We’ve all heard the phrase mano-a-mano, literally hand-to-hand, but often understood as man-to-man. The phrase originated in bullfighting, where two matadors would compete for audience attention. In English, it conjures up any one-on-one battle, the fiercer the better. May the best man win, because only the strong survive. Since Roe v. Wade, the 1973 decision that legalized abortion in America, this country has been locked in a patriarchal, mano-a-mano battle over a woman’s right to terminate a pregnancy. But in this case, the battle is not between two fierce men: instead, it is between a woman and her womb. May the best man win, because only the strong survive.
Here’s how the battle works:
- Tactics: People (mostly, but not all, men) in power who want to prevent a woman from terminating a pregnancy use any means at their disposal, including physical violence, emotional coercion, and political bullying, to push back against legal abortion.
- Rhetoric: These violent—and unconstitutional—tactics are legitimized via the rhetoric of love and motherhood. Any loving (read, real) woman would never terminate a pregnancy. Any woman who would try deserves what she gets. Any woman—such as a feminist—who would speak out in favor of abortion is an aberration, a femi-nazi who not only supports abortion but actively encourages it. She is the opposite of a mother, which means she must be a whore.
- Victims: The victims of this battle include some very heroic doctors, many of them male. But by far the greatest numbers of victims are women, most of them mothers (according to the Guttmacher Institute, 61% of women who have abortions have one or more children). The ways in which mothers are wounded and maimed by the mano-a-mano insistence on death by womb are beyond horrifying.
Of these three elements, it is rhetoric that drives the machine of battle. I’ve read a few op-eds by women who support tactics to limit or stop abortion because they believe a woman who is considering it would change her mind if she just knew the joys of motherhood, or saw the image from a sonogram. This argument misunderstands who gets abortions and why, but that doesn’t matter: the argument serves its purpose, because women, mothers and non-mothers alike, understand the language of loving motherhood on many levels. Intellectual, emotional, physical, political.
If the stories of women who needed abortions were common knowledge, the language of motherhood would be required to expand, and the womb would no longer be pitted against the woman. These stories will break your heart—for the women, and for their existing children. Here’s one: in Sexism in America, Barbara Berg relates the experience of Martha Mendoza, a journalist whose fetus died in the womb at nineteen weeks. She needed a late-term abortion to remove the dead fetus from her body, and couldn’t find a doctor to perform the procedure—there were too few, and they were too scared. So she had to carry the dead fetus, hoping she wouldn’t pass the body from her own when her two children were around. Eventually, she was able to find a doctor: but she was middle-class, a privilege that has historically allowed a woman to safely terminate a pregnancy, regardless of the rules for others. This happened in 2004.
Most victims of the battle against abortion are the women who die bleeding, from infections, from illegally performed abortions. This was life pre-1973, and if conservative lawmakers have their way, it will be life again very soon. Berg quotes LeRoy H. Carhart, a Nebraska doctor who spent many years in the airforce, a lifelong Republican and churchgoing Methodist, a family man who supports legal abortion because he saw the aftermath of illegal abortion. In his words, watching some women die and others left sterile was “…horrible, worse than watching people die in a war.”
The Role of TRAP Laws
One of the most recent tactics in this ongoing war, supported by the rhetoric of loving motherhood and feminine health, takes the form of TRAP laws: Targeted Regulations on Abortion Providers. Here, the battle is a war of attrition: starve the possibility of abortion right out of existence. As a Virginia resident, I am concerned about these laws, which are under review in my state. The laws require abortion clinics to meet building requirements designed for new hospitals, a restriction not applied to any other kind of clinic. The rhetoric insists this is for the health of women, but doctors disagree: many have spoken out about the ways these laws endanger women, preventing access to safe abortion as well as cancer screenings and other care.

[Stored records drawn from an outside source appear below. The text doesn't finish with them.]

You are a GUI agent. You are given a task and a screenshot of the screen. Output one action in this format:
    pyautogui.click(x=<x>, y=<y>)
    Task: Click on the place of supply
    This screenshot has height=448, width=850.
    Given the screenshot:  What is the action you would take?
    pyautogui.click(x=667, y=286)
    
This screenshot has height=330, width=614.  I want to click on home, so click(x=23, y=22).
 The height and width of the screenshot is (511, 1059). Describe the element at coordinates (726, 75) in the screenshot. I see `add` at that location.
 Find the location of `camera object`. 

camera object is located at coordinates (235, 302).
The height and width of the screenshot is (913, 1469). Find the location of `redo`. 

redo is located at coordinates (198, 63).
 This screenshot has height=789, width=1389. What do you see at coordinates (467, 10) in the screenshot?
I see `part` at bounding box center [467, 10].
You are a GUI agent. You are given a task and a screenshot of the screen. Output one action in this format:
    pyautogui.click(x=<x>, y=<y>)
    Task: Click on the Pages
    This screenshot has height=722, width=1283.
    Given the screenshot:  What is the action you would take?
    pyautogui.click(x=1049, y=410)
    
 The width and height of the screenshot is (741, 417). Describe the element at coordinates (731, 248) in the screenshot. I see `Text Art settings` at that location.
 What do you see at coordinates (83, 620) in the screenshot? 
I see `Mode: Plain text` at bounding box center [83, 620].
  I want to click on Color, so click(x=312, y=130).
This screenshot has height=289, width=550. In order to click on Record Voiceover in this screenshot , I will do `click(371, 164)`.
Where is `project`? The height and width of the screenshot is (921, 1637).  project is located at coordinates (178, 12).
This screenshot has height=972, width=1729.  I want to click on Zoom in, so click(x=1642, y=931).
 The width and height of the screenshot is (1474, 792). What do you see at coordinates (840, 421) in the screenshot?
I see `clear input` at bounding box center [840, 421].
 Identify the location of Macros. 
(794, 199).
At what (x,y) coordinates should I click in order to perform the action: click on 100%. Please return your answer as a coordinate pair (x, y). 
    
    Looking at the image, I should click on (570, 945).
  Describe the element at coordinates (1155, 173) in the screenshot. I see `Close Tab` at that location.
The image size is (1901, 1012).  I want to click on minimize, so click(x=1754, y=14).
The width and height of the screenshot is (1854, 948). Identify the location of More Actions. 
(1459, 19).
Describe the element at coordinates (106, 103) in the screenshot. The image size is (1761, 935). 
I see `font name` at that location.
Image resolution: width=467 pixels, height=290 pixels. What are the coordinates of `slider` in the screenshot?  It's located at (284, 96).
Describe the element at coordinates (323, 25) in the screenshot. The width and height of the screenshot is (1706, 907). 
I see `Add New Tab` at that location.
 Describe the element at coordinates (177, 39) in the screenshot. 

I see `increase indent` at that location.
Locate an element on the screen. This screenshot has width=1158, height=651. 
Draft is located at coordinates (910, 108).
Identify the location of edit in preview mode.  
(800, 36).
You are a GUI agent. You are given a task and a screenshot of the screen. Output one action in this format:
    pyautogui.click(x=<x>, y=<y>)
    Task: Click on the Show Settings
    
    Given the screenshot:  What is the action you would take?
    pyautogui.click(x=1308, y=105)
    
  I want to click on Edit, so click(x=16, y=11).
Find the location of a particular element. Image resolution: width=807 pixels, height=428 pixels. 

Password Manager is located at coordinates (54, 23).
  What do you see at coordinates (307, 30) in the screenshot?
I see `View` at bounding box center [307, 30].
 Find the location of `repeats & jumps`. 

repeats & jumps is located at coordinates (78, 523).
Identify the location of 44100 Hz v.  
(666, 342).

A 2013 statewide survey showed that a majority of Viginians (58%) oppose these laws. If you are among them, and know others who are, now is the time to speak up: there is an open comment period from June 16 to July 31, and you can comment here.
Raising our voices against these laws is vital, but we must also meet the rhetoric of womb against woman on its own ground: motherhood. Listening to the stories of women who needed abortions, my mother’s heart full of compassion for the circumstances of their lives, opened the floodgates to my activism. This is the power held within the transformation of language and understanding—it can change a decades-long guerrilla war into a mother’s-compassionate-conscience approach to the lives, bodies, and choices of other women, mothers or not.